REQUIRED ACTION
Print every line below exactly. Skip the pictures.

################

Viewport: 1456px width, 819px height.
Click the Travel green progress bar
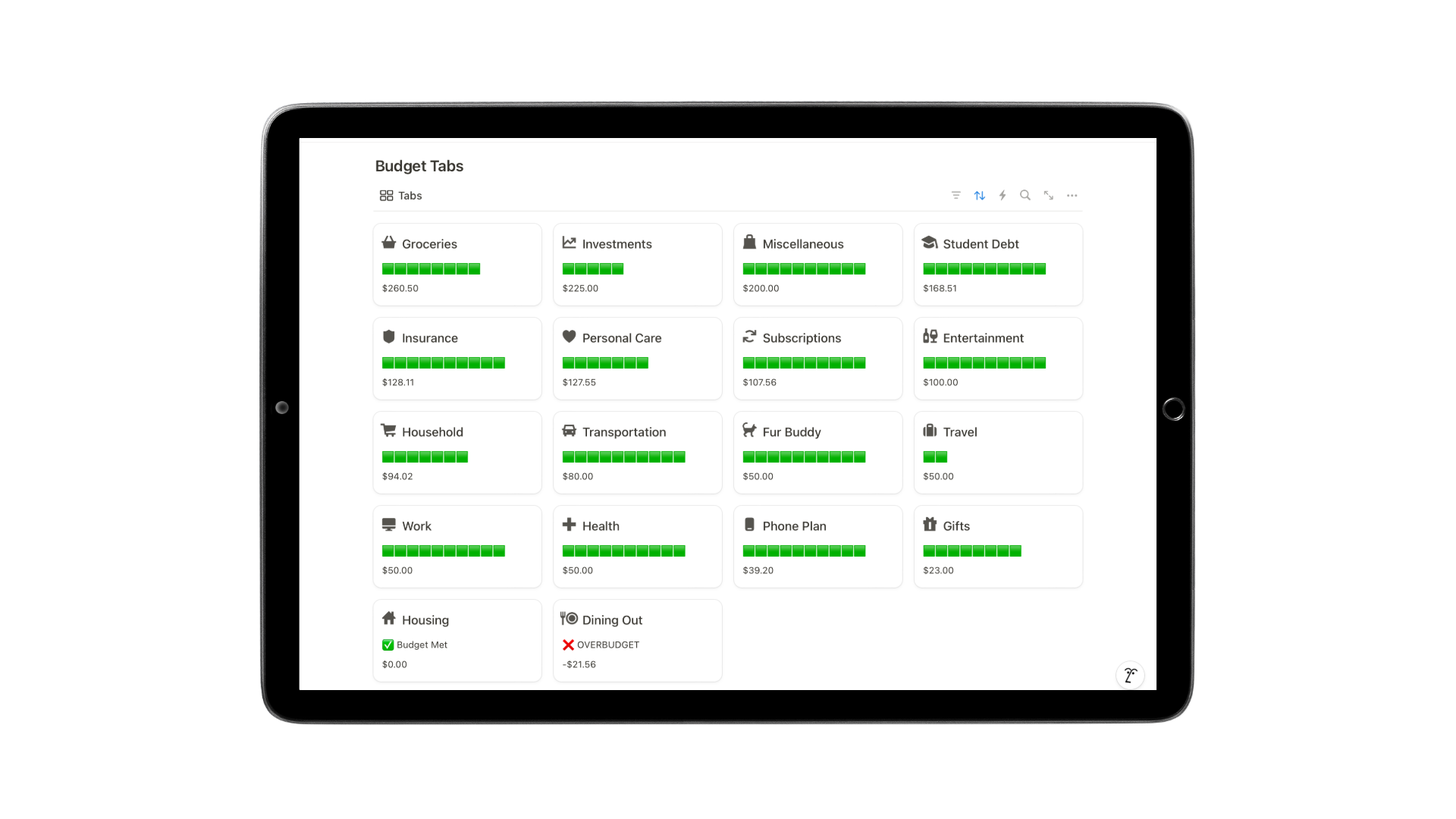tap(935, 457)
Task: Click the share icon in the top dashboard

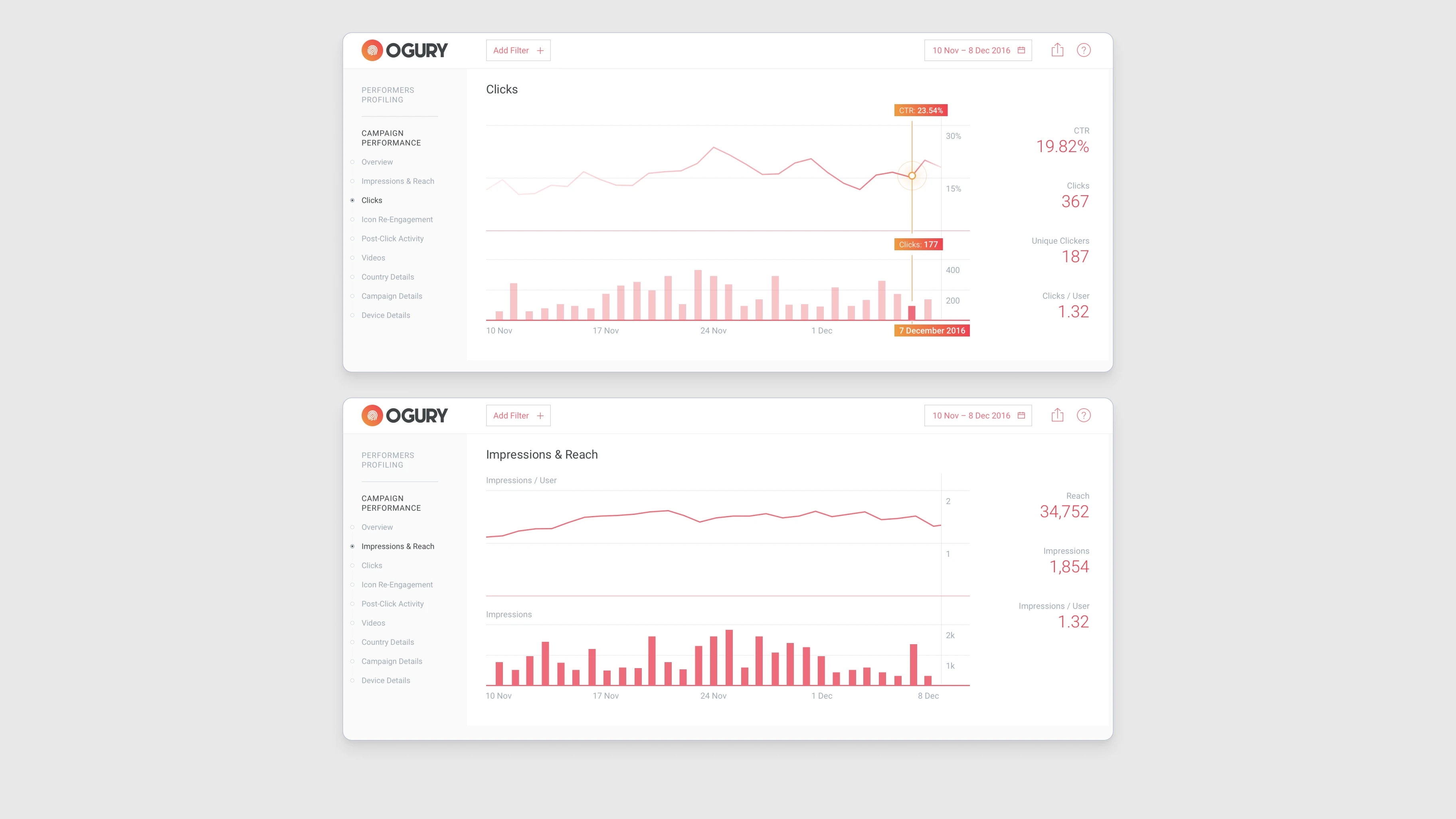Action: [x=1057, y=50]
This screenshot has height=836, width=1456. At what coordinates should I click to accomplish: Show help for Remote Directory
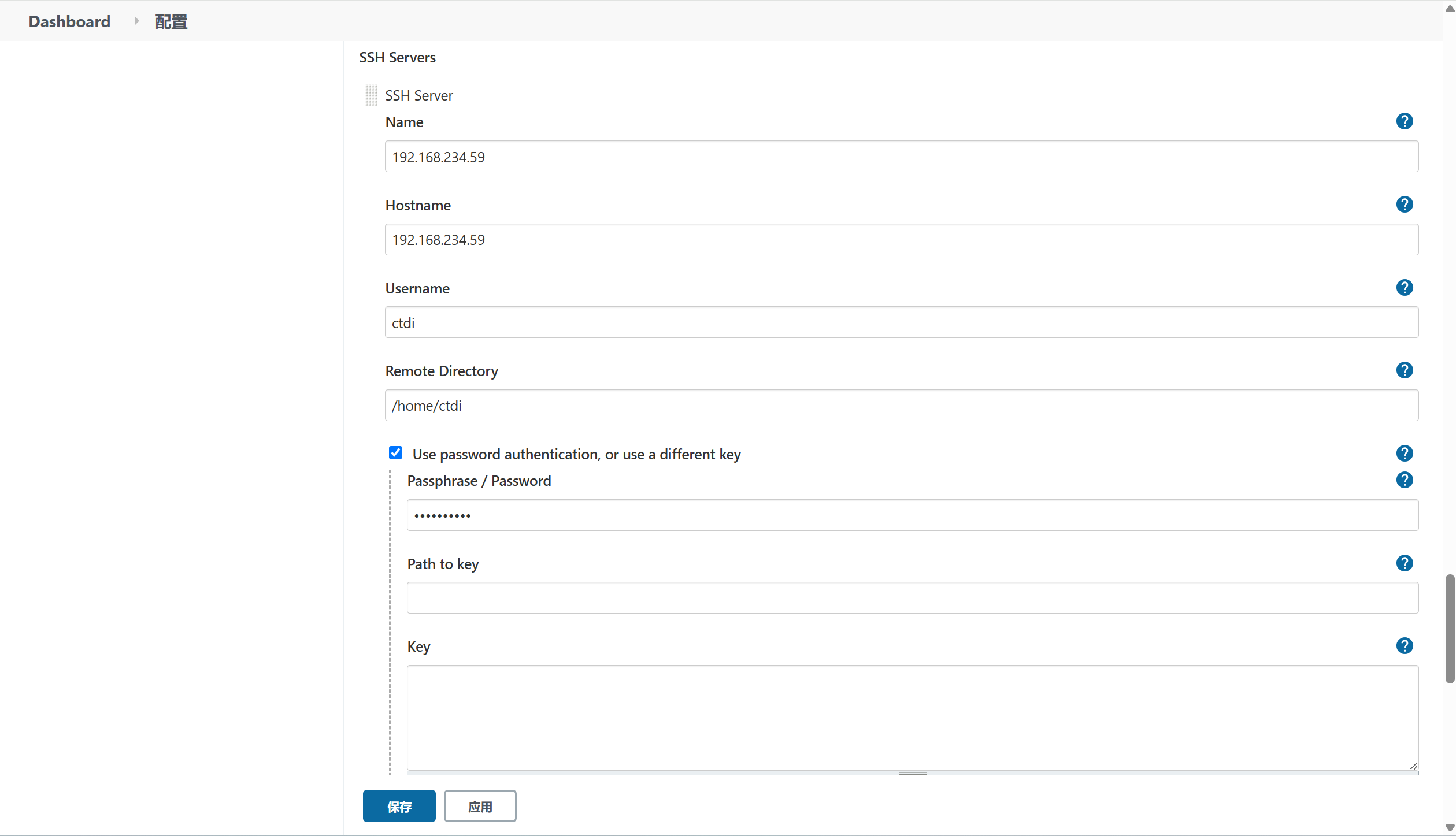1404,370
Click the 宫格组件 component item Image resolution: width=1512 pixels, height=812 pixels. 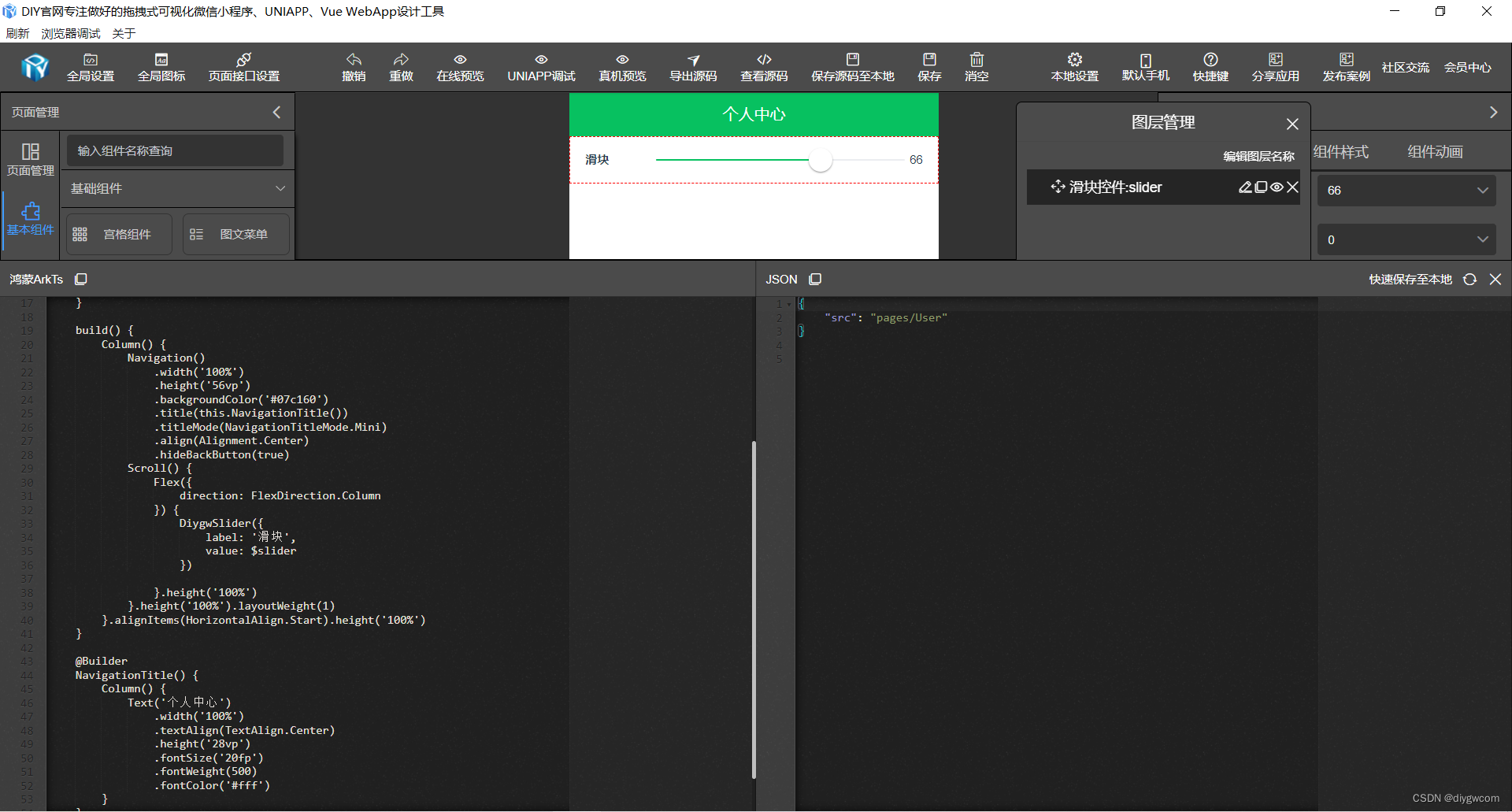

################

SOLUTION FOR THIS EXERCISE
Viewport: 1456px width, 819px height.
Click the Travel green progress bar
tap(935, 457)
Task: Click the share icon in the top dashboard

Action: [x=1057, y=50]
This screenshot has height=836, width=1456. At what coordinates should I click to accomplish: Show help for Remote Directory
1404,370
Click the 宫格组件 component item Image resolution: width=1512 pixels, height=812 pixels. 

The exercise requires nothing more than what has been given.